First, there is nothing new about “presidential” politics in Britain, and they have been carried out mostly through the parliamentary party system. The leaders of two, or more rarely three, parties competing head-to-head for the keys to Downing Street. Prime Minister’s Questions (PMQs), a gladiatorial contest, has been going in its recognisably modern form since 1961, its drama deriving from the forum of the Commons. Some of the most famous and long-running rivalries in history have had a “presidential” flavour defining them – Gladstone vs Disraeli, Heath vs Wilson, Thatcher vs Kinnock, but they faced one another in the chamber of the Commons. Presidential-style TV debates are a more recent innovation – 2010 – but a telling one, because they are the exception not the rule, and hardly compulsory.

Political parties have long been associated pre-eminently with their leaders: their images appear on posters, on the front of manifestos, and they dominate media coverage. But other figures matter too: especially in the cabinet, those perceived as future leaders, charismatic backbenchers sometimes far from office, or past leaders. The “presidential” flavour depends on the personalities involved – how much a leader is a “big” figure and overshadows their party. Thatcher much more than Cameron, say, or Corbyn more than Starmer, and Johnson much more than May. However, it is not a constant feature of political activity.

It is still true that we have a parliamentary system with a number of quasi-presidential features – some of those quite venerable. The people vote for parties, tactically or otherwise, for individuals to represent them in parliament, and the government and prime minister take their mandate from the people as expressed through parliament. If they “voted for Boris” fair enough, but if parliament is sovereign then it means that he must carry the support of a majority of the House of Commons to remain in office. It is a democratic check on the exercise of crown prerogatives and powers largely inherited by the prime minister from the monarchy over the centuries. In the British system, with so much power vested in the executive, to weaken the role of the legislature would be especially dangerous.

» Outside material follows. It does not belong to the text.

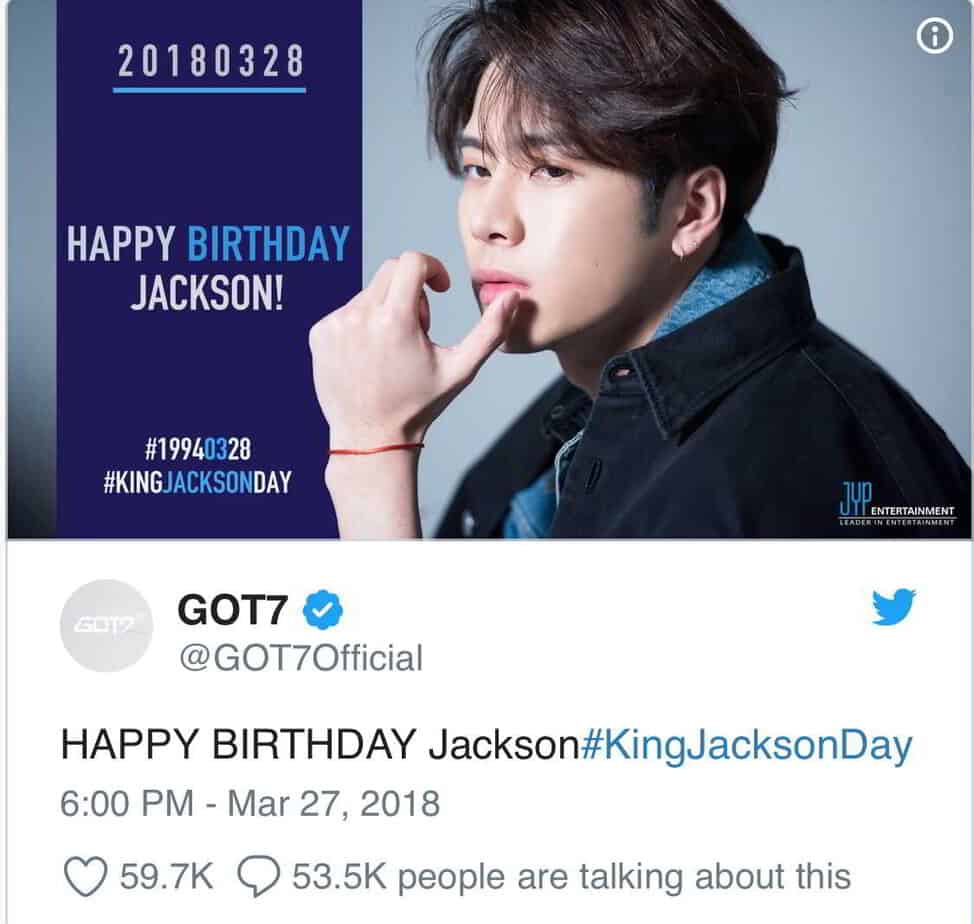Click the HAPPY BIRTHDAY Jackson tweet text
The width and height of the screenshot is (974, 924).
coord(320,744)
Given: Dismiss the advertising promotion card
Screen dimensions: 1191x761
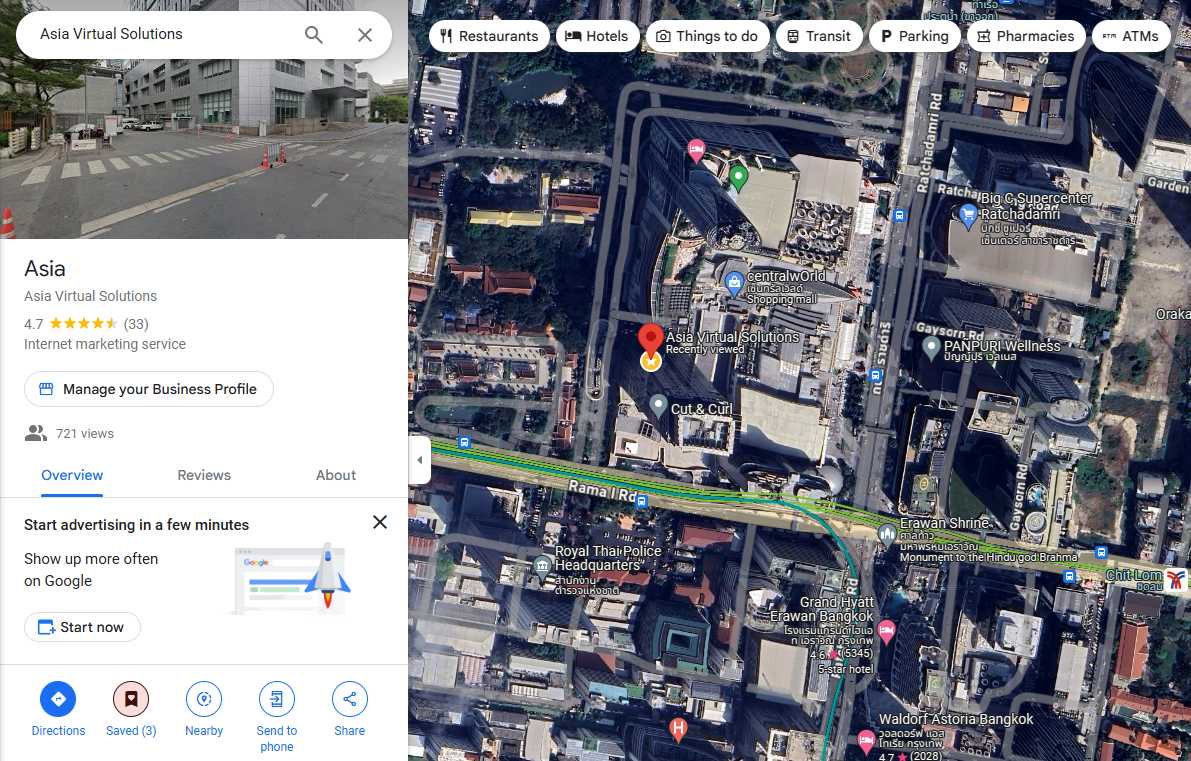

The precedents for not holding a snap election are many and varied. Indeed, there are very few examples of a prime minister coming in and holding a general election straight away. The only one since the Second World War was Anthony Eden in 1955. Gordon Brown considered it, but famously “bottled it”, at least according to legend. Theresa May held an early election, two years after the 2015 one delivered a slim Tory majority for David Cameron, but she was under no pressure to do so (and it did not end particularly well for her).

After John Major took over from Margaret Thatcher in 1990, just as the first Gulf War was brewing, he waited until well after it, and the afterglow of victory, before going to the polls in 1992. Every other handover was followed by a gap of a year or more before the people were invited to vote on the “new” government’s performance – 1976 (Wilson to Callaghan), 1963 (Macmillan to Douglas-Home, 1957 (Eden to Macmillan), 1955 (Churchill to Eden), 1940 (Chamberlain to Churchill), 1937 (Baldwin to Chamberlain) and so on. There is a tradition that such a transition brings claims from the opposition that it’s “undemocratic” and calls for an immediate general election, even though they themselves have changed leaders without a such a poll in the past. It’s mostly panto (and depends on how the opposition is faring in the polls). The supposed crisis of democratic legitimacy is quickly forgotten.

Rees-Mogg cannot simultaneously claim that getting rid of a prime minister at a time of international crisis, as now, would be wrong and also advocate that such a move must always trigger an even more disruptive general election. What if a prime minister was to resign through ill-health? In the American presidential system a directly elected vice-president takes over, and in the French presidential system a new presidential election is organised, war or no war. The British do not have such mechanisms because they are incompatible with the parliamentary system.

Rees-Mogg should know better, but, as with his views on the unlawful prorogation of parliament in 2019, he seems to be the usual sort of politician, placing party before constitutional propriety or country. In that respect he is extremely traditional.